More sensitivity can also occur from higher bending strains due to a greater moment of inertia from a larger sample diameter. This issue of moment induced higher bending strains is why Menasco Landing Gear Corp. (Ref Dwg # TSK 502) and Lockheed-Georgia (Reference LCP77-2033 specification) allows only the standard sample with a 0.175" diameter notch. Multiple self centering joints (threads) within a load chain provide the ability to subtract other bending strains, i.e. self-centering joint compliance has added benefits here. Longer samples with 90 deg. button head shoulders have very limited capability to cancel out other induced load chain bending moments.
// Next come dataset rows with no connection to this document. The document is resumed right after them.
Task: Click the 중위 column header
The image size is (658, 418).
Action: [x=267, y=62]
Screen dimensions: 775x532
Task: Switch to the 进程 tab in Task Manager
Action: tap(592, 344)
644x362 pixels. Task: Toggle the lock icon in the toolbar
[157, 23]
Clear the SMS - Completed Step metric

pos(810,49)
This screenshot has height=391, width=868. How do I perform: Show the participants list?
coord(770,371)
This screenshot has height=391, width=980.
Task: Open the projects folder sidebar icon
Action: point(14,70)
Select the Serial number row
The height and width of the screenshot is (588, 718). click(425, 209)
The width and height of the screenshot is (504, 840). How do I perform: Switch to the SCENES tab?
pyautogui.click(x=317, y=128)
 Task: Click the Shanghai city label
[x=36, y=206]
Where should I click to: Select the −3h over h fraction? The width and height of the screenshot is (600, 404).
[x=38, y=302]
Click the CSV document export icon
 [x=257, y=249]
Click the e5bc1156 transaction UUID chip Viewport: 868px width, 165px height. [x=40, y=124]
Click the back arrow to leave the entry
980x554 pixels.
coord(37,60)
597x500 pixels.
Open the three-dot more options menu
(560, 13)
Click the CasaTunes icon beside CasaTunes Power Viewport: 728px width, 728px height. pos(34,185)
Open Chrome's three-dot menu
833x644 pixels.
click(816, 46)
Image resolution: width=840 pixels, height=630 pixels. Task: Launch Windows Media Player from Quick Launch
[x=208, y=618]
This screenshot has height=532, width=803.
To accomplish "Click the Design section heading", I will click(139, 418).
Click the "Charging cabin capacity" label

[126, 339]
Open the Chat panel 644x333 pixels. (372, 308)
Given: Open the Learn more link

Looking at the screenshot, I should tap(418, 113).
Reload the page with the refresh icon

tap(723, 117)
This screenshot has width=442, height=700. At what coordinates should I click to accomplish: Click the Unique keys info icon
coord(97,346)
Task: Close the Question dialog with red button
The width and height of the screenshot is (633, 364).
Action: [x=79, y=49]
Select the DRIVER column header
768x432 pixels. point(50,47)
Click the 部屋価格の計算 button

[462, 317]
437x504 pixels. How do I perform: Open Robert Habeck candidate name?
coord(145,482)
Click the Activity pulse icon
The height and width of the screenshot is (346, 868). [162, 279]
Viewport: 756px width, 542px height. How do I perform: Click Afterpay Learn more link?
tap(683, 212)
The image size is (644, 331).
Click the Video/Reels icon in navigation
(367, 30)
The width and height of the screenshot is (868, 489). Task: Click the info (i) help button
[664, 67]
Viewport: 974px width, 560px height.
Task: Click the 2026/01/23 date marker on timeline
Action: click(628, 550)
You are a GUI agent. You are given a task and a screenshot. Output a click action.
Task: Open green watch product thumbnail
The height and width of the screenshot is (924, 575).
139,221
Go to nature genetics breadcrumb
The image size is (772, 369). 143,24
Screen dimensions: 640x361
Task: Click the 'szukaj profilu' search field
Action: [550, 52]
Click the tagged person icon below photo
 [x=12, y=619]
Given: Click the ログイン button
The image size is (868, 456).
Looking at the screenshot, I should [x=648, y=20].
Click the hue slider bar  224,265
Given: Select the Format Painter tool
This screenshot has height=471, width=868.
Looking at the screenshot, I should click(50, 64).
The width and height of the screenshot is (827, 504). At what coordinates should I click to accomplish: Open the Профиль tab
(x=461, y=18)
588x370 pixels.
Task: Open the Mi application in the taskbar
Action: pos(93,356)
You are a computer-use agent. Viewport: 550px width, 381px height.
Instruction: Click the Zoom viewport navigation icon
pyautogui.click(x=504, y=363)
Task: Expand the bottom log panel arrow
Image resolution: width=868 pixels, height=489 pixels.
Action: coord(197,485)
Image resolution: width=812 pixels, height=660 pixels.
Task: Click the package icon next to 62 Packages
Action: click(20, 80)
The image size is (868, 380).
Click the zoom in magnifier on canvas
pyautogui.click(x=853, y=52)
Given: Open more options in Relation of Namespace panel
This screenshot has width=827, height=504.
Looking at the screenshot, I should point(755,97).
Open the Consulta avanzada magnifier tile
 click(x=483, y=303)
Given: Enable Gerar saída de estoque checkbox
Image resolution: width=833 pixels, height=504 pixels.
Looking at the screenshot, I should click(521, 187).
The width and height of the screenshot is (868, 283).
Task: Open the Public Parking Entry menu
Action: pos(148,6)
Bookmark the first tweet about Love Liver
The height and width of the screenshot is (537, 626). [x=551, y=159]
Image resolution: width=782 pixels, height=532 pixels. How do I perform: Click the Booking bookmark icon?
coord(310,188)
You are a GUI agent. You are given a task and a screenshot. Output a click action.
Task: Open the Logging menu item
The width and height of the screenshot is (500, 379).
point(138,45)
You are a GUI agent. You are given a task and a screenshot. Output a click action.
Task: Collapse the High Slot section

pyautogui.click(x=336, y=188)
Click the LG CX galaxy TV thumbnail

Some effort has been made through the years to utilize the ASTM E399 fracture toughness sample for embrittlement tests. However, these have been found wanting, as much longer test times (>500 hours) have been found necessary for equivalent results to the round notched tension samples. Round notched tension samples inherently produce a tri-axial state of stress under load, accelerating or enhancing the test protocol. A good treatise on tri-axial states of stress can be found in Peterson's book on Stress Intensity Factors or Hertzberg's book on Fracture Mechanics.

Standard size samples provide a good compromise with the above. Grinding burns of untempered martensite are always a possibility during manufacture. Untempered martensite grinding burns act as hydrogen sinks, drawing up massive amounts of hydrogen if present. The potential for hydrogen embrittlement initiating at grinding burns is virtually guaranteed. Smaller notch configurations involving smaller amounts of metal removal minimize occurrences of grinding burns. Rogue failures due to bulk effects such as non-metallic inclusions, or other metallurgical defects are inherently reduced with minimized sample sizes.

Whatever sample geometry is chosen, the important goal of any experimentalist is to ensure consistency. Consistency should not be viewed as skewed results, but rather good physics. Test conditions or configurations that produce greater scatter in a sample population allow questions to be raised as to the validity of a test and reduce the confidence of the test's outcome.